中山 フランスで起きた一連のテロ事件の犠牲者を追悼する大規模なデモ行進が、11日、パリで始まると報じられました。

 このデモは、襲撃された新聞社の本社に近いレピュブリック広場を起点に、およそ3キロの区間を数十万人の市民が行進する見込みで、ドイツのメルケル首相やイギリスのキャメロン首相、ヨルダンのアブドラ国王など40カ国以上の首相らも参加し、フランスへの連帯を示すことになっています。

フランスが治安対策強化、異例の兵士1万人動員

パリのエッフェル塔前で警戒に当たる仏軍兵士ら(2015年1月8日撮影) ©AFP/BERTRAND GUAY〔AFPBB News

 犯行に関与した疑いのある女性容疑者が国外に逃亡したとの情報もありますが、捜査当局はフランス全土で警察や軍部隊約8万8000人による捜査態勢を敷き、犯人の身柄確保に全力を挙げているとのことです。

 こうしたテロから平和や秩序を守るには、治安対策の強化やインフラ整備が必要不可欠です。イギリスでは過去にロンドン同時爆破事件が発生しましたが、それから数年のうちに同国政府が信号機など街中の至るところに監視カメラを設置しました。

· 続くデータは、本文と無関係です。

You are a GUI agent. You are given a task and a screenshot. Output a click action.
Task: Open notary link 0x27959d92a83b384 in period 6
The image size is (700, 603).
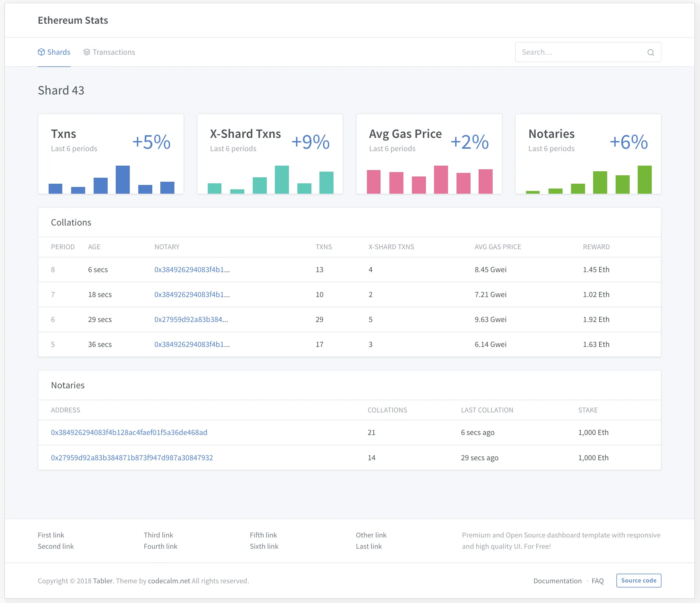point(191,320)
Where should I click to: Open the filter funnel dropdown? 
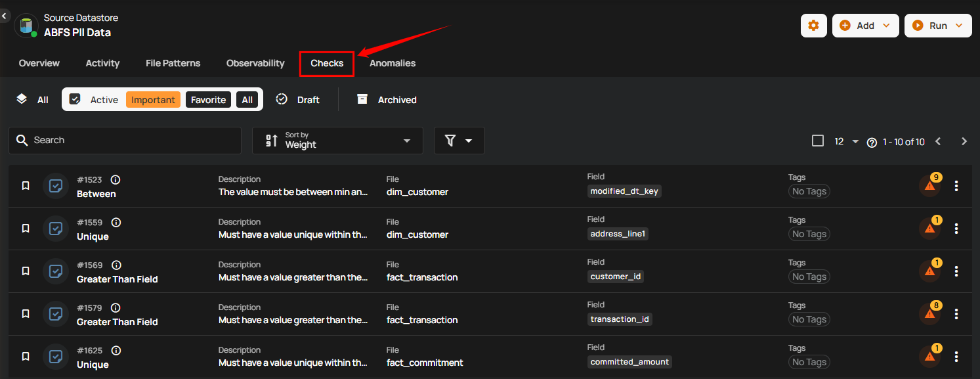click(459, 141)
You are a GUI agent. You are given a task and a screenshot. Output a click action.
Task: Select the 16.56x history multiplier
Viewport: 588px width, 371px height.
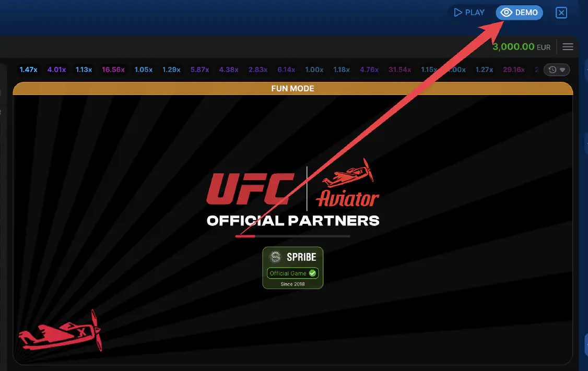tap(113, 70)
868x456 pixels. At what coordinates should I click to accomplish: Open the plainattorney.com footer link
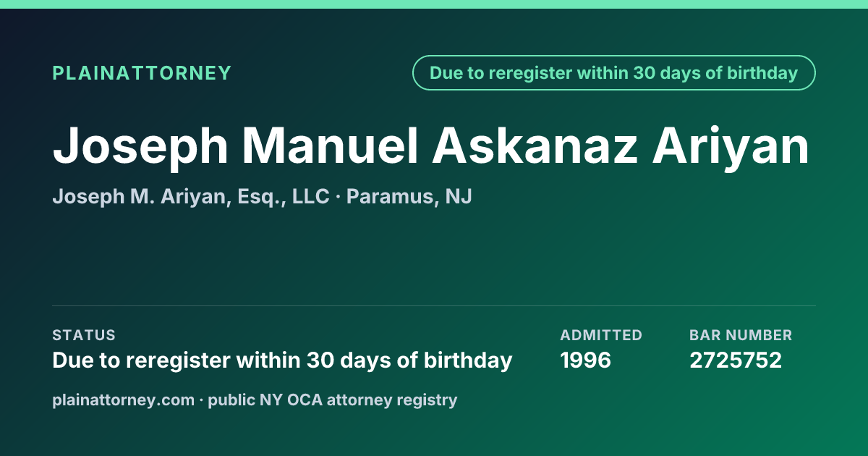tap(124, 400)
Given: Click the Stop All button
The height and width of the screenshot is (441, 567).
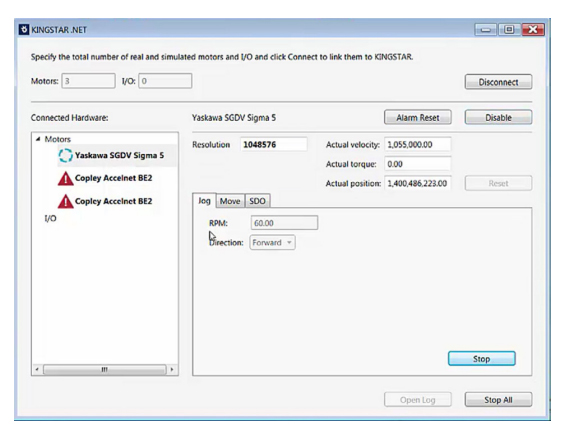Looking at the screenshot, I should click(x=498, y=400).
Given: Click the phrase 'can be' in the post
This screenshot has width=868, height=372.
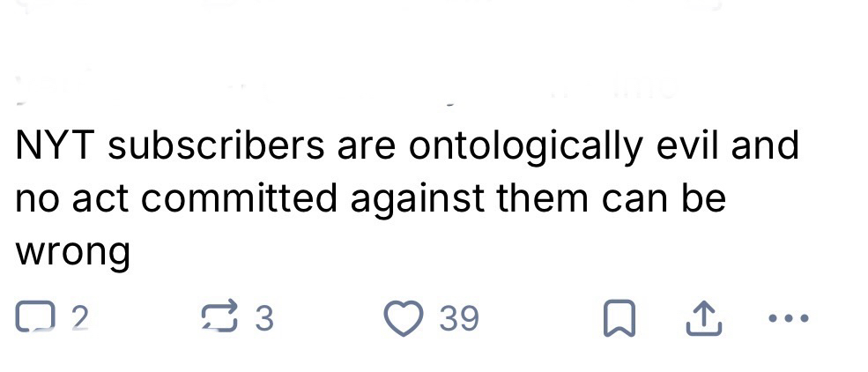Looking at the screenshot, I should click(x=664, y=199).
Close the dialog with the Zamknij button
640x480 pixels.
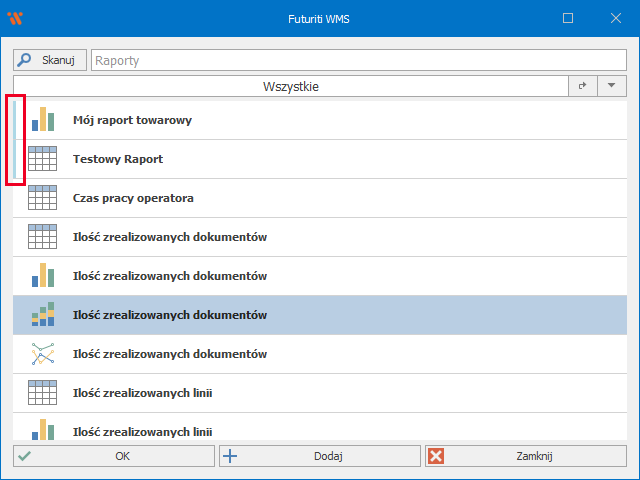[x=525, y=456]
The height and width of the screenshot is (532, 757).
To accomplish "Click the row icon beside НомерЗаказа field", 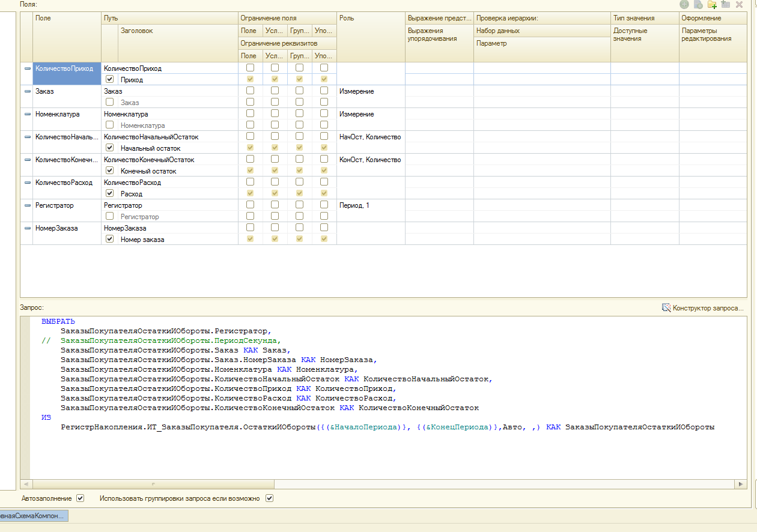I will pos(28,228).
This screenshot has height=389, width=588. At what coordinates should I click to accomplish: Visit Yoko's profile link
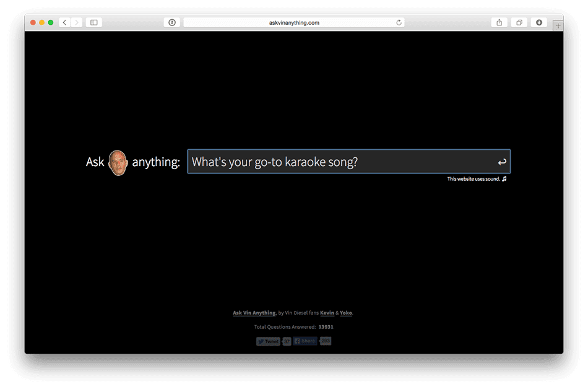pos(345,313)
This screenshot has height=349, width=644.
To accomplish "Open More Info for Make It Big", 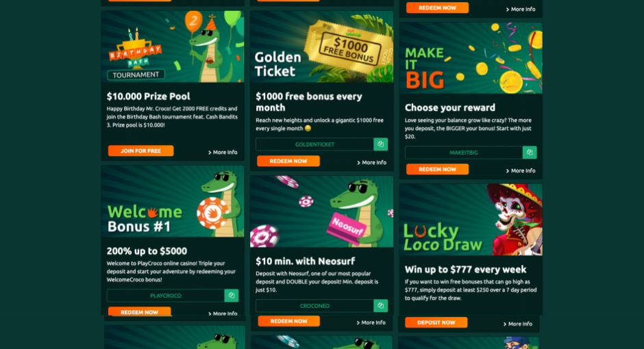I will pyautogui.click(x=521, y=170).
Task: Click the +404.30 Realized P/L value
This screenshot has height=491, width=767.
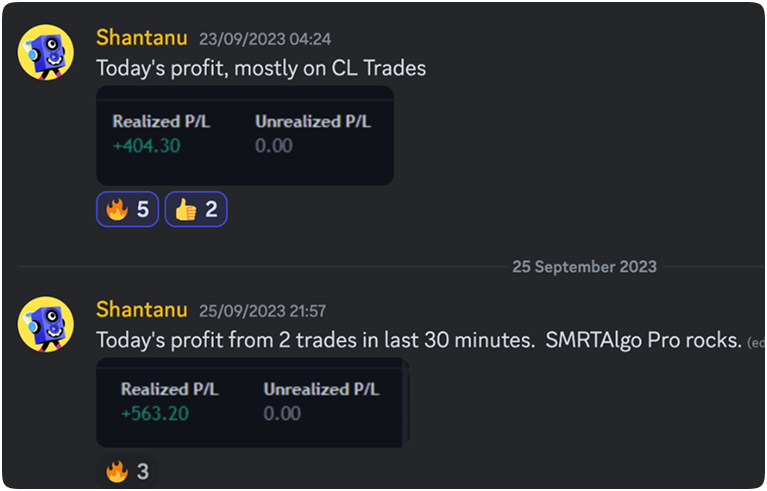Action: [x=146, y=146]
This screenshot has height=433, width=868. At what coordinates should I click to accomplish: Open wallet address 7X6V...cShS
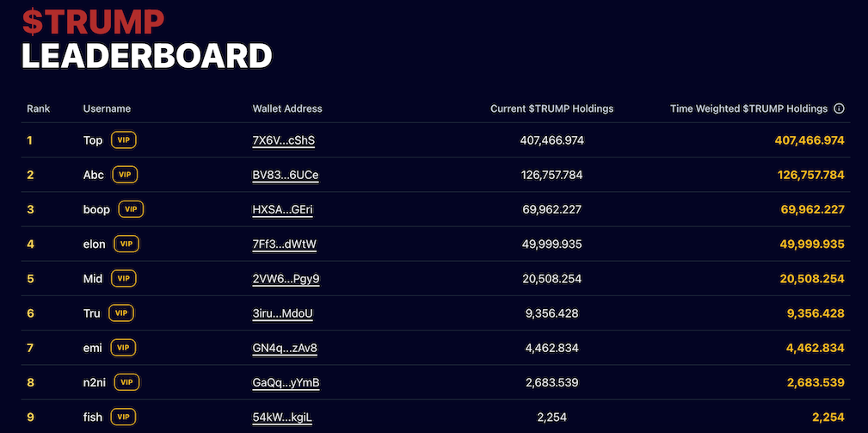(x=284, y=140)
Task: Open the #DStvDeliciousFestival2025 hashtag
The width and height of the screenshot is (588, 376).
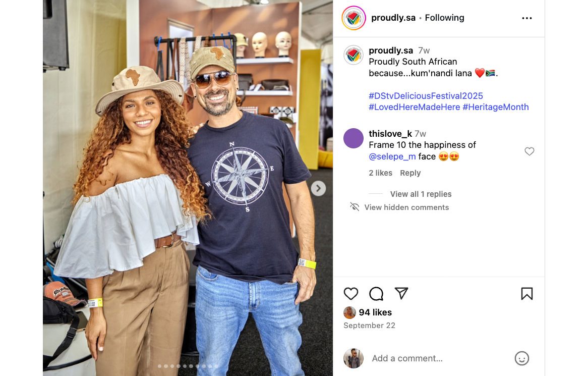Action: [426, 96]
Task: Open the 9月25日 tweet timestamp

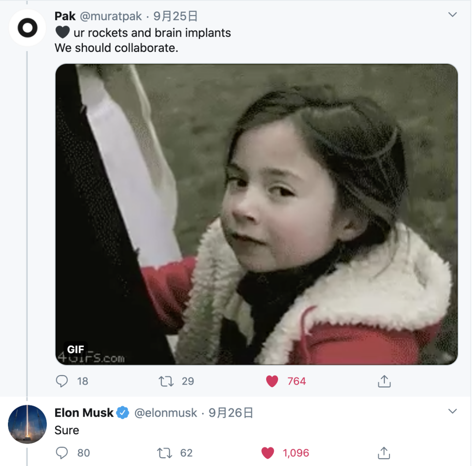Action: [175, 16]
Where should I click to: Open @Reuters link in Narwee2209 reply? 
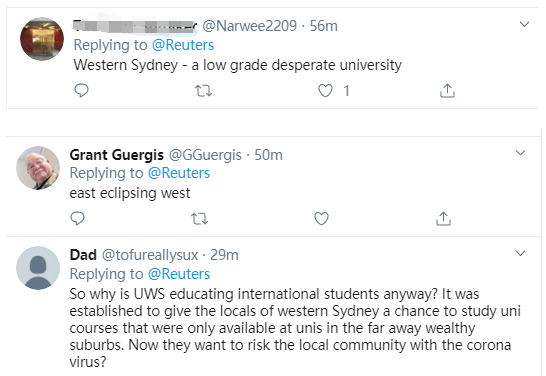pyautogui.click(x=183, y=45)
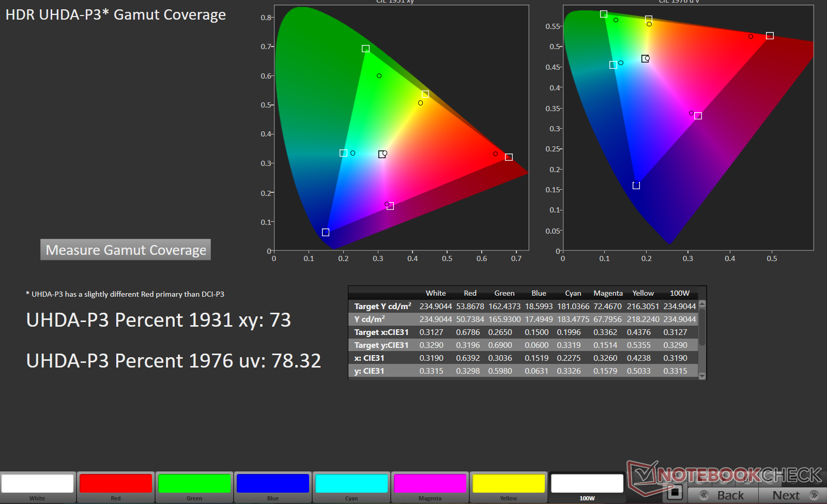The image size is (827, 504).
Task: Select the Target x:CIE31 table row
Action: pos(381,332)
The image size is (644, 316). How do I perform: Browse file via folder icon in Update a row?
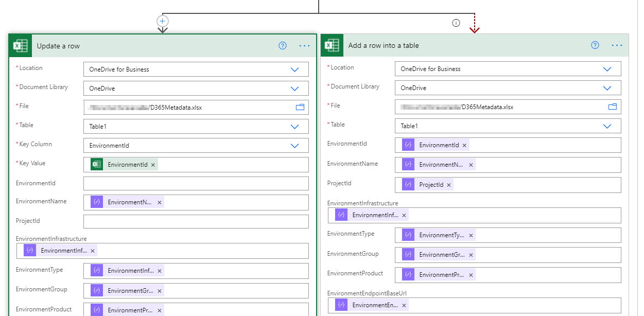coord(300,107)
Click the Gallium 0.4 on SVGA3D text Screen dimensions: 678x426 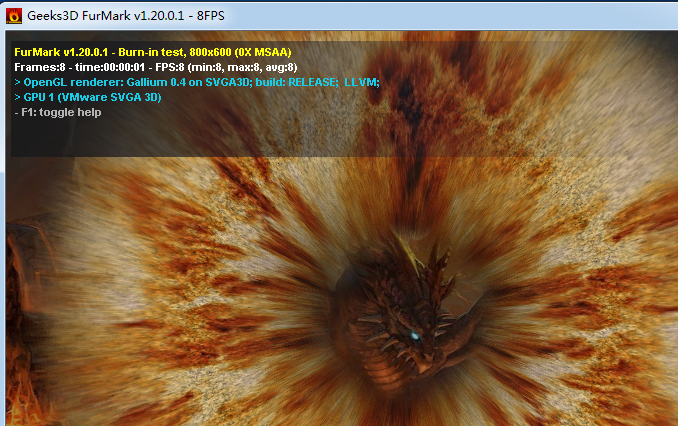point(189,82)
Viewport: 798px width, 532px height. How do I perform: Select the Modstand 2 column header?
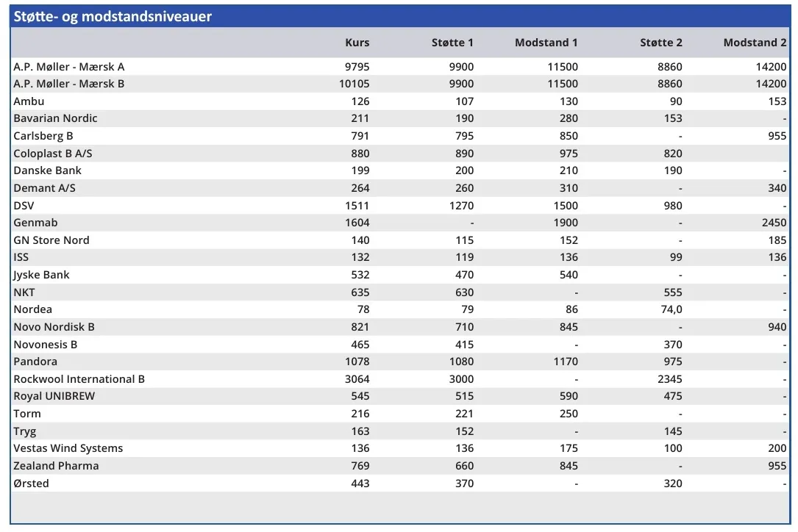click(x=755, y=43)
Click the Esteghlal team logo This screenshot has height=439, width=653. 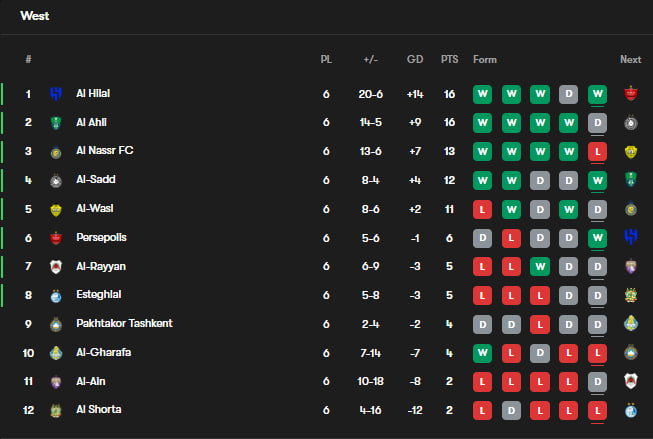pyautogui.click(x=56, y=296)
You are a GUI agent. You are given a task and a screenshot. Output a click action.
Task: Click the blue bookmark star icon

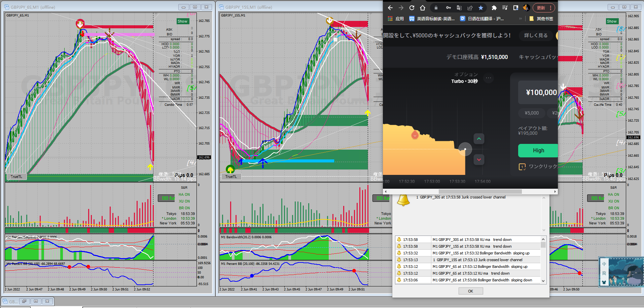pyautogui.click(x=481, y=8)
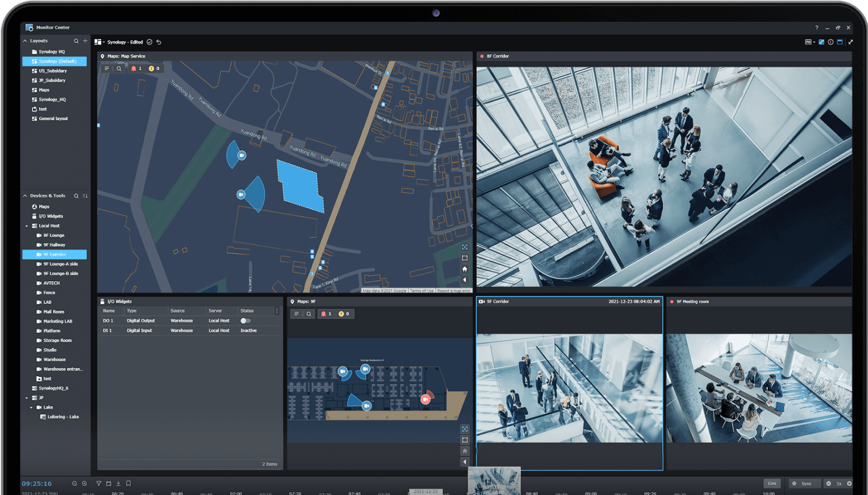Open the information icon in top toolbar

click(x=830, y=42)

 これには賛否両論あったでしょう。政府当局に自分の自由を監視されるのはプライバシーの侵害だという意見があれば、多様な異文化が共存するロンドンの社会環境を考えると仕方なしという意見もあったはずで、多くの議論の末に設置が決まったのだと推測します。

 日本ではどうでしょうか。高速道路などには、自動速度違反取締装置(通称Hシステム)や自動車ナンバー自動読取装置(通称Nシステム)が設置されています。このNシステムは、かつて社会を震撼させたオウム真理教事件でオウム幹部の動きを追跡する際に使われ、事件解決の足がかりになりました。

 オウム真理教といえば1995年に地下鉄サリン事件が起きた際、実行犯が地下鉄車両内でサリンの入ったビニール袋を傘で刺したという手口が明らかになると、東京で地下鉄を利用する人の多くが非常に神経質になったものです。駅構内のゴミ箱などは、ほとんど姿を消しました。

 また、山梨県上九一色村にあった教団施設では、パリのテロ事件で犯人が使用したのと同じ旧ソ連製のカラシニコフ(AK-47)の密造が企てられたほか、大型軍用ヘリコプター「ミル17」を保有していたことも分かっています。